There is one plug-in that contains code from vrapper.eclipse and vrapper.core,
and one fragment that contains code from surround.core and surround.eclipse.
Many plug-ins
There are 3 plug-ins
two OSGified libraries vrapper.core, surround.core
vrapper.eclipse
surround.eclipse fragment depends on vrapper.core in this case
Problems
Many plug-ins solution have some issues with lazy class loading that I don't understand.
It's beacause when instances of modes from vrapper.core are created they need
classes from surround.core to be created (via vrapper.eclipse -> surround.eclipse).
This works if you run stuff from Eclipse and select all plug-ins from run configuration,
but if one deploys features & plugins and run eclipse normally an exception is thrown
because classes from surround.core cannot be found.
It's something in the spirit of surround.core asking for extra commands from
dependent plug-ins creates implicit circular dependencies.
What I mean by implicit dependencies is that no core class depends on eclipse-specific classes in compile time.
Modes (like vim normal mode) are core classes. They contain commands. There are some commands specific for particular Eclipse editors (like run this JDT-specific refactoring). Those commands implement core interfaces, but their code (obviously) lives in eclipse-specific projects. When mode is created it asks underlying platform for some extra commands - those extra commands are implemented in eclipse plug-ins. This is when lazy class loading in eclipse make everything blow up in runtime - classes for extra commands are referenced by extension points, but they are not yet loaded. Boom, exception.
I tried to work this around by using "one plug-in to rule them all" approach.
Having just one plug-in seems to be much better solution to me, but I couldn't make it work cleanly.
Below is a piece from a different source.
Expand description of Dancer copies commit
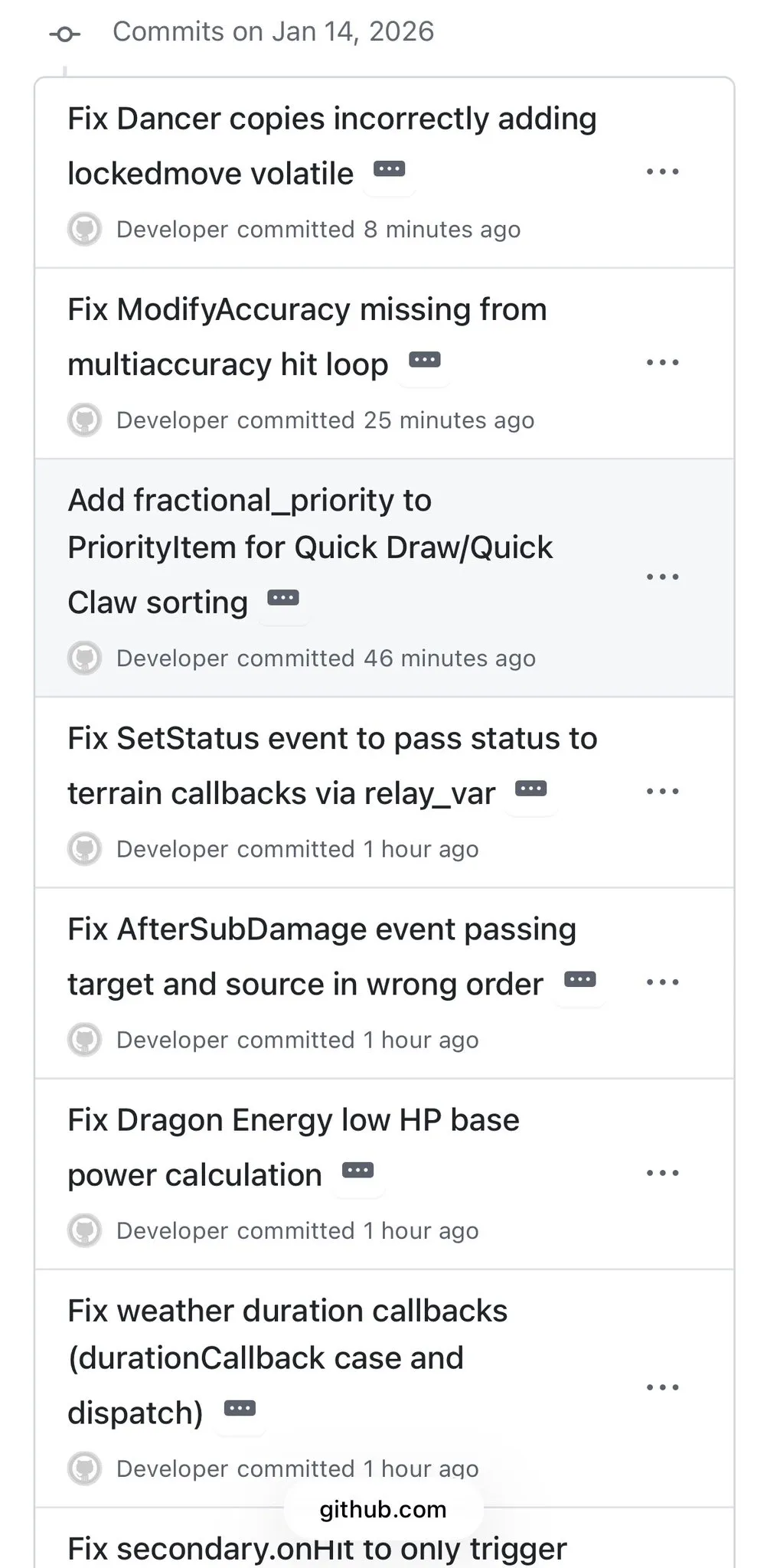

Only thing that succeeded for me was quite an ugly hack.
All .core projects had an Ant task that created .jar file with their classes
and dropped it into corresponding *.eclipse project
*.eclipse projects included that jars and had them enlisted in MANIFEST files.
The problem with this ugly hack approach (besides of it being ugly hack) is
that development becomes quite painful. Eclipse code navigation, code coverage
and few other things in Eclipse stops working.
Summary
We have eclipse independent library + eclipse specific stuff architecture,
but we really need all of this to live in one plug-in (because there are some dependencies in both directions).
How do I make code from few projects live into one plug-in/fragment?
It turned out that adding Eclipse-BuddyPolicy: dependent to MANIFEST.MF files, reexporting some dependencies and turning one fragment into plugin (so there is plug-in dependency for BuddyPolicy to track) was the right solution.
Problem solved :-)
From reading this it sounds as if the actual problem is the fact that there are dependencies in both directions. Can't you refactor your projects to make only the Eclipse-spcific proejcts depend on the core projects, and not the other way around?